▶ [Provided text]

One major difference between college and the real world is that college is putting athletes in a position to have options, to get to the top, to be that CEO one day. Student-athletes get the opportunity to get their education paid for. Maybe I’m naive, but getting my degree, learning how to save, and working hard during the summer has put me in a much better financial position today as I enter my 40s than a few thousand dollars would have done for me while I was in college. I say a few thousand because I was an offensive lineman. I can’t imagine companies are salivating over spending millions on a bunch of Hoggies. “Sour grapes huh, Jake?” Not really, but I’m sure offensive linemen would love to see their starting QB roll up in BMW while they cruise into camp in their Chevy Corsica.

Even if I did get cash handed to me, I likely would have done something stupid with the money that caused me to miss a class or two. It might have caused me to lose focus on school and sports altogether, thus getting me kicked out of school. Remember…Pandora’s Box. When players start missing classes and practice for a photo shoot, coaches are going to love it.  

What we might want to consider is some additional investment in classes about financial responsibility. Most college kids are terrible with money. This is yet another reason not to throw more at them. Some might say, “Sure Jake, you were lucky. You had parents that could send you money.” I love my parents dearly, but if you knew them, you know they weren’t throwing money my way. They raised me with a good head on my shoulders and I didn’t go without what I needed. That’s true. But I wasn’t born with a silver spoon in my mouth. My dad was so excited when I got my scholarship, he retired from the fire department at age 52. He has lived just fine ever since, but he wasn’t shipping me his retirement checks. If they never took me out to dinner after a game or sent me a couple dollars when they could afford to now and then, it wouldn’t have been the reason I didn’t make it. 

Part of the right of passage into being a successful adult is struggling a little. It’s ok to not have everything you ever wanted when you’re in college. It’s ok to have to buy Busch Light 30 packs on Saturday before you go out and spend as little as humanly possible at the bar. It’s ok to go to Jimmy John’s and get an extra loaf of day-old. I still do that today!

Yes, being a student-athlete is tough. It’s one of the hardest things I’ve ever done.  But there are also pretty great benefits to being a student-athlete. While it may not be right, my teammates and I got preferential treatment everywhere we went. On top of getting school paid for, we didn’t have to wait in line anywhere. We got free food and drinks all the time. People, yes mainly girls, were overly nice to us. We literally lived like kings for five years. I don’t see every kid on campus getting treated like that, even the rich kids with their parent’s credit cards.

▶ [Requirement] According to the passage about student-athletes, at what age did the writer's dad retire from the fire department? The material that comes next is drawn from a separate source.

▶ [Record list]
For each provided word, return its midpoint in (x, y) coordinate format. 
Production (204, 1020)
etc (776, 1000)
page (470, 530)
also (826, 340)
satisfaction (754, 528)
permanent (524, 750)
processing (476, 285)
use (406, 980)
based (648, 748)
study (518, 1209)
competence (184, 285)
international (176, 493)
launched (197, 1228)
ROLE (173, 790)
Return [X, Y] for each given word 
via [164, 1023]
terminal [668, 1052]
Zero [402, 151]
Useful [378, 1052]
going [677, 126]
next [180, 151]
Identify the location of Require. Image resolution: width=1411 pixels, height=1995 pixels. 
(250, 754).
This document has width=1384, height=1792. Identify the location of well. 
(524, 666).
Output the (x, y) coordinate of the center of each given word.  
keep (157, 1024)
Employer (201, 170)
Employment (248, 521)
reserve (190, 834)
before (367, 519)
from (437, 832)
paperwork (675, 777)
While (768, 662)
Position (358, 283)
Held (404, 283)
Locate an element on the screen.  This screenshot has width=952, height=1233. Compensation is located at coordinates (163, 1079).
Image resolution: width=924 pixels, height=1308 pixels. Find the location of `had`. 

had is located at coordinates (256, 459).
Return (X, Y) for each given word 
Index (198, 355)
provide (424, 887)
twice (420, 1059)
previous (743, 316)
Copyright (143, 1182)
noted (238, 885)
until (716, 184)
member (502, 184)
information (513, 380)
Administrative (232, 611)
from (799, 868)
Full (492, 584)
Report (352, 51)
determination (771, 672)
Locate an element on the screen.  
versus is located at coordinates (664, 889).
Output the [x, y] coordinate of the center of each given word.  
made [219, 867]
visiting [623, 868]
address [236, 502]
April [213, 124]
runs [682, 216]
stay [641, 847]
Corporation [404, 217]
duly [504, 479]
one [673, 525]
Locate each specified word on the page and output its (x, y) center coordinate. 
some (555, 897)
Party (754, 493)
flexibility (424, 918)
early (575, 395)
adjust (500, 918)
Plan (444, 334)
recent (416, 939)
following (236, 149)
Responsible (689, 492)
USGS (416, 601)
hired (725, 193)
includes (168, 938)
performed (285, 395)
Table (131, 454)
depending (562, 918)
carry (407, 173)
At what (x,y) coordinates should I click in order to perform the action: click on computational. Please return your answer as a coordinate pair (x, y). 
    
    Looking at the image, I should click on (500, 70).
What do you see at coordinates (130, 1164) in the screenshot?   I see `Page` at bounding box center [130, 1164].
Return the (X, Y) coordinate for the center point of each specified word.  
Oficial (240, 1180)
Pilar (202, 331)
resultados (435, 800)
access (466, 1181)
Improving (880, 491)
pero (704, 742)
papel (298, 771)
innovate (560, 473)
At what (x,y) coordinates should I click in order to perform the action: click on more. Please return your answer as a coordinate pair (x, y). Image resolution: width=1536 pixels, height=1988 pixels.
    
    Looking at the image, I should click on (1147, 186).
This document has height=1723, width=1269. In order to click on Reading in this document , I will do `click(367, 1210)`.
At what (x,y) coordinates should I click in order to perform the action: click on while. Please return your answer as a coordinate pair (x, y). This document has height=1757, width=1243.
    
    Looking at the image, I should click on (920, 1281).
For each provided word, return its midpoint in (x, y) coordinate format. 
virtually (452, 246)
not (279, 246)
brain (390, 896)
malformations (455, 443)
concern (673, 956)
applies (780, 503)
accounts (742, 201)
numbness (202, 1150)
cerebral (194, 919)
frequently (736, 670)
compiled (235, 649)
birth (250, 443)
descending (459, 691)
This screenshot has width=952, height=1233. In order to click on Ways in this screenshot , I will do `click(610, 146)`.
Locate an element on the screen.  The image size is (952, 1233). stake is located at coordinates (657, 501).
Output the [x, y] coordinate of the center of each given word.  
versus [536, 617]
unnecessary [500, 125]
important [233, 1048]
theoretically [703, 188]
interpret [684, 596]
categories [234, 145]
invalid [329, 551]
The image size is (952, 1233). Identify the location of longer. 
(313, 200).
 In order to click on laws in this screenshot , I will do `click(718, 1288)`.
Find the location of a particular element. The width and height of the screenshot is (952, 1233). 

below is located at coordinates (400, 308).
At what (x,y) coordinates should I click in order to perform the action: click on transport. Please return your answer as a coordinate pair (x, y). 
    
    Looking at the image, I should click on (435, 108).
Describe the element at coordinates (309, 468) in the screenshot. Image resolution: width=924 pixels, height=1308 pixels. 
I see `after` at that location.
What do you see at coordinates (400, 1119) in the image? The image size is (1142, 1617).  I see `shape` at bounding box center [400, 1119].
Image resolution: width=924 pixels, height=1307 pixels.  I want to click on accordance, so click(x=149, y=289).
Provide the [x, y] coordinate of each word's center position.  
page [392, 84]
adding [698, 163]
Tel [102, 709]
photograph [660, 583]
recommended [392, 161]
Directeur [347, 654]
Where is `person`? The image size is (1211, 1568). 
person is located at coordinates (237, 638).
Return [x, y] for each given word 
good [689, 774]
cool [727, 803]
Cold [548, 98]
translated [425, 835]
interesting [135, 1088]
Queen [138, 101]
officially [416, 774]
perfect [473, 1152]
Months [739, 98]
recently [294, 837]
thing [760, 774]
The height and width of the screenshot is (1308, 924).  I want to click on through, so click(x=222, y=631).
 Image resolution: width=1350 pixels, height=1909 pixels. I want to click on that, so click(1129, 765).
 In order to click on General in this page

▶ [Response to this exercise] He retired at age 52.